Short task: Rewrite the records below, changing "computer-use agent" to "screen automation agent" wherever it appears and leaving everything else unaltered.

Input data:
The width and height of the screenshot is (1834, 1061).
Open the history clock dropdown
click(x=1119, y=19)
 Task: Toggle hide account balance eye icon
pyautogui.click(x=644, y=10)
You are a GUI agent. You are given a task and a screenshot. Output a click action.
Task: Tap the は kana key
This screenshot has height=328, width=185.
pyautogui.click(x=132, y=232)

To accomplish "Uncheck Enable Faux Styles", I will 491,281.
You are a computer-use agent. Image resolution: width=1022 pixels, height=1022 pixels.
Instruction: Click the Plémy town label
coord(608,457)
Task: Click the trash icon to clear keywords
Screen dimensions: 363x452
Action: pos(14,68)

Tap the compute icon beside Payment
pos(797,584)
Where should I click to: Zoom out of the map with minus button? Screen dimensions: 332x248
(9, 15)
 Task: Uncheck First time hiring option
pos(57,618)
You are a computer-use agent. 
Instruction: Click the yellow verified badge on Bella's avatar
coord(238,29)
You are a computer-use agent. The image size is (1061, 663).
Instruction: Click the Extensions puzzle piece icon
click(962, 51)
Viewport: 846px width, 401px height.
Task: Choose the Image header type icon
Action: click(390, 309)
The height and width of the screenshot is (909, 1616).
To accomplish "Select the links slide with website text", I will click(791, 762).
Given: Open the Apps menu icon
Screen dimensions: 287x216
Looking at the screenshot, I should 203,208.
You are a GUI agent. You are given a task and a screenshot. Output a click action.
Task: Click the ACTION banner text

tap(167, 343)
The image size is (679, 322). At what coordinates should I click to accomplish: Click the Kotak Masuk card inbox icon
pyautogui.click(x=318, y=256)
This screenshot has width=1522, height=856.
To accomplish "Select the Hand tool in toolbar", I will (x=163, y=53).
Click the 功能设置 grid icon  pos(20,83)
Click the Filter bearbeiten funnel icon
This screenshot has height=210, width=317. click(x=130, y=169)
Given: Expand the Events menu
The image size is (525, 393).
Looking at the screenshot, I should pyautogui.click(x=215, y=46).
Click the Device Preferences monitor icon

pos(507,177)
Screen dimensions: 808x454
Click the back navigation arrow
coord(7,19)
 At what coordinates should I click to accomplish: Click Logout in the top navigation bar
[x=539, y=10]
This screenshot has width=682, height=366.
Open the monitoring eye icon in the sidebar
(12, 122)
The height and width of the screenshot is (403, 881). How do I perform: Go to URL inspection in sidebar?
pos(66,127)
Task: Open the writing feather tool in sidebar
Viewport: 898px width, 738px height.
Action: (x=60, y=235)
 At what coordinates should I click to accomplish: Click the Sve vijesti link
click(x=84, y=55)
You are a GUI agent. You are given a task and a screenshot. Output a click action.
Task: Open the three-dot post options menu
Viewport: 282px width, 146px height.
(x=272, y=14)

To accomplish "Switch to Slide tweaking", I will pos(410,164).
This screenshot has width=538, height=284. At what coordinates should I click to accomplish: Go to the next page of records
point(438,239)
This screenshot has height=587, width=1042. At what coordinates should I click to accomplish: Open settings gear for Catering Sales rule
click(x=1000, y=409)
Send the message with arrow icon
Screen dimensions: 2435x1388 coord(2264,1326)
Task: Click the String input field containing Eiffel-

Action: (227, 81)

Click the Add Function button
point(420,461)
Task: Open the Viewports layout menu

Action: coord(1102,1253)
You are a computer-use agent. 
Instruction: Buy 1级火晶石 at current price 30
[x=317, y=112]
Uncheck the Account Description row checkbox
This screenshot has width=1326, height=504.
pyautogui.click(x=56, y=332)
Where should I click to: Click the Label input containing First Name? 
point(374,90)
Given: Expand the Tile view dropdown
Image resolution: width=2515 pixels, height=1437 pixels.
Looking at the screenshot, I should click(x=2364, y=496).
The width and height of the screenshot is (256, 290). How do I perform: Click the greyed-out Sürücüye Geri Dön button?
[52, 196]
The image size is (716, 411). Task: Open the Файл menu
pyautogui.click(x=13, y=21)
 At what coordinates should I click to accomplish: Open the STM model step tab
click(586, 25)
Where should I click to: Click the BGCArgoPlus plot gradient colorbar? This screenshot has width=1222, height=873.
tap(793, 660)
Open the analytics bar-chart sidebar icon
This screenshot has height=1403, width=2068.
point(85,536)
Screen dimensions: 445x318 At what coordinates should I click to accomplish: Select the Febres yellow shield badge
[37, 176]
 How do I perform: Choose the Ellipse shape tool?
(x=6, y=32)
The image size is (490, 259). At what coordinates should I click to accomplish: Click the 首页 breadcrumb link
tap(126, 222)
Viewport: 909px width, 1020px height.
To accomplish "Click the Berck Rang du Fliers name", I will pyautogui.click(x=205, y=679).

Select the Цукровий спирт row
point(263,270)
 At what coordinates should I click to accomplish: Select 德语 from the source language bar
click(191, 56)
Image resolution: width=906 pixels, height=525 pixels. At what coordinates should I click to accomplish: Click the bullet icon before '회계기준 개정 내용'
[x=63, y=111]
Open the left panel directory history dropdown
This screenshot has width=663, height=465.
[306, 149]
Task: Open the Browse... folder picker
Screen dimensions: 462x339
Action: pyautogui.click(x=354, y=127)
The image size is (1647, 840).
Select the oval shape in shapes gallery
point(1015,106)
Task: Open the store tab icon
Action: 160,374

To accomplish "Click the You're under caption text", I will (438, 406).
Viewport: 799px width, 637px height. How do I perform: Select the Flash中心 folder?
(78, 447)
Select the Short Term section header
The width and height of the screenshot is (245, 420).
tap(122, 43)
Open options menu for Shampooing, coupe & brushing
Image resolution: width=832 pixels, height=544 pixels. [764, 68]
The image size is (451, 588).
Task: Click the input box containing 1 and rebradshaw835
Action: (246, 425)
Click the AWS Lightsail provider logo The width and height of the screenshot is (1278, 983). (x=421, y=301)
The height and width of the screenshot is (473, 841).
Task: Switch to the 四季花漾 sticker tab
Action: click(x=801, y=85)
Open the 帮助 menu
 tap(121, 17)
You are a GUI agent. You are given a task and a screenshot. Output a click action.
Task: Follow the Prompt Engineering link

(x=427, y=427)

Output:
The width and height of the screenshot is (1834, 1061).
Open the history clock dropdown
click(x=1119, y=19)
 Task: Toggle hide account balance eye icon
pyautogui.click(x=644, y=10)
You are a GUI agent. You are given a task and a screenshot. Output a click action.
Task: Tap the は kana key
This screenshot has height=328, width=185.
pyautogui.click(x=132, y=232)

To accomplish "Uncheck Enable Faux Styles", I will 491,281.
You are a screen automation agent. Image resolution: width=1022 pixels, height=1022 pixels.
Instruction: Click the Plémy town label
coord(608,457)
Task: Click the trash icon to clear keywords
Screen dimensions: 363x452
Action: pos(14,68)

Tap the compute icon beside Payment
pos(797,584)
Where should I click to: Zoom out of the map with minus button? Screen dimensions: 332x248
(9, 15)
 Task: Uncheck First time hiring option
pos(57,618)
You are a screen automation agent. 
Instruction: Click the yellow verified badge on Bella's avatar
coord(238,29)
You are a screen automation agent. The image size is (1061, 663).
Instruction: Click the Extensions puzzle piece icon
click(962, 51)
Viewport: 846px width, 401px height.
Task: Choose the Image header type icon
Action: click(390, 309)
The height and width of the screenshot is (909, 1616).
To accomplish "Select the links slide with website text", I will click(791, 762).
Given: Open the Apps menu icon
Screen dimensions: 287x216
Looking at the screenshot, I should 203,208.
You are a GUI agent. You are given a task and a screenshot. Output a click action.
Task: Click the ACTION banner text

tap(167, 343)
The image size is (679, 322). At what coordinates should I click to accomplish: Click the Kotak Masuk card inbox icon
pyautogui.click(x=318, y=256)
This screenshot has width=1522, height=856.
To accomplish "Select the Hand tool in toolbar", I will (x=163, y=53).
Click the 功能设置 grid icon  pos(20,83)
Click the Filter bearbeiten funnel icon
This screenshot has height=210, width=317. click(x=130, y=169)
Given: Expand the Events menu
The image size is (525, 393).
Looking at the screenshot, I should pyautogui.click(x=215, y=46).
Click the Device Preferences monitor icon

pos(507,177)
Screen dimensions: 808x454
Click the back navigation arrow
coord(7,19)
 At what coordinates should I click to accomplish: Click Logout in the top navigation bar
[x=539, y=10]
This screenshot has width=682, height=366.
Open the monitoring eye icon in the sidebar
(12, 122)
The height and width of the screenshot is (403, 881). How do I perform: Go to URL inspection in sidebar?
pos(66,127)
Task: Open the writing feather tool in sidebar
Viewport: 898px width, 738px height.
Action: (x=60, y=235)
 At what coordinates should I click to accomplish: Click the Sve vijesti link
click(x=84, y=55)
You are a GUI agent. You are given a task and a screenshot. Output a click action.
Task: Open the three-dot post options menu
Viewport: 282px width, 146px height.
(x=272, y=14)

To accomplish "Switch to Slide tweaking", I will pos(410,164).
This screenshot has width=538, height=284. At what coordinates should I click to accomplish: Go to the next page of records
point(438,239)
This screenshot has height=587, width=1042. At what coordinates should I click to accomplish: Open settings gear for Catering Sales rule
click(x=1000, y=409)
Send the message with arrow icon
Screen dimensions: 2435x1388 coord(2264,1326)
Task: Click the String input field containing Eiffel-

Action: (227, 81)

Click the Add Function button
point(420,461)
Task: Open the Viewports layout menu

Action: coord(1102,1253)
You are a screen automation agent. 
Instruction: Buy 1级火晶石 at current price 30
[x=317, y=112]
Uncheck the Account Description row checkbox
This screenshot has width=1326, height=504.
pyautogui.click(x=56, y=332)
Where should I click to: Click the Label input containing First Name? 
point(374,90)
Given: Expand the Tile view dropdown
Image resolution: width=2515 pixels, height=1437 pixels.
Looking at the screenshot, I should click(x=2364, y=496).
The width and height of the screenshot is (256, 290). How do I perform: Click the greyed-out Sürücüye Geri Dön button?
[52, 196]
The image size is (716, 411). Task: Open the Файл menu
pyautogui.click(x=13, y=21)
 At what coordinates should I click to accomplish: Open the STM model step tab
click(586, 25)
Where should I click to: Click the BGCArgoPlus plot gradient colorbar? This screenshot has width=1222, height=873.
tap(793, 660)
Open the analytics bar-chart sidebar icon
This screenshot has height=1403, width=2068.
point(85,536)
Screen dimensions: 445x318 At what coordinates should I click to accomplish: Select the Febres yellow shield badge
[37, 176]
 How do I perform: Choose the Ellipse shape tool?
(x=6, y=32)
The image size is (490, 259). At what coordinates should I click to accomplish: Click the 首页 breadcrumb link
tap(126, 222)
Viewport: 909px width, 1020px height.
To accomplish "Click the Berck Rang du Fliers name", I will pyautogui.click(x=205, y=679).

Select the Цукровий спирт row
point(263,270)
 At what coordinates should I click to accomplish: Select 德语 from the source language bar
click(191, 56)
Image resolution: width=906 pixels, height=525 pixels. At what coordinates should I click to accomplish: Click the bullet icon before '회계기준 개정 내용'
[x=63, y=111]
Open the left panel directory history dropdown
This screenshot has width=663, height=465.
[306, 149]
Task: Open the Browse... folder picker
Screen dimensions: 462x339
Action: pyautogui.click(x=354, y=127)
The image size is (1647, 840).
Select the oval shape in shapes gallery
point(1015,106)
Task: Open the store tab icon
Action: 160,374

To accomplish "Click the You're under caption text", I will (438, 406).
Viewport: 799px width, 637px height. How do I perform: Select the Flash中心 folder?
(78, 447)
Select the Short Term section header
The width and height of the screenshot is (245, 420).
tap(122, 43)
Open options menu for Shampooing, coupe & brushing
Image resolution: width=832 pixels, height=544 pixels. [764, 68]
The image size is (451, 588).
Task: Click the input box containing 1 and rebradshaw835
Action: (246, 425)
Click the AWS Lightsail provider logo The width and height of the screenshot is (1278, 983). (x=421, y=301)
The height and width of the screenshot is (473, 841).
Task: Switch to the 四季花漾 sticker tab
Action: click(x=801, y=85)
Open the 帮助 menu
 tap(121, 17)
You are a GUI agent. You are given a task and a screenshot. Output a click action.
Task: Follow the Prompt Engineering link

(x=427, y=427)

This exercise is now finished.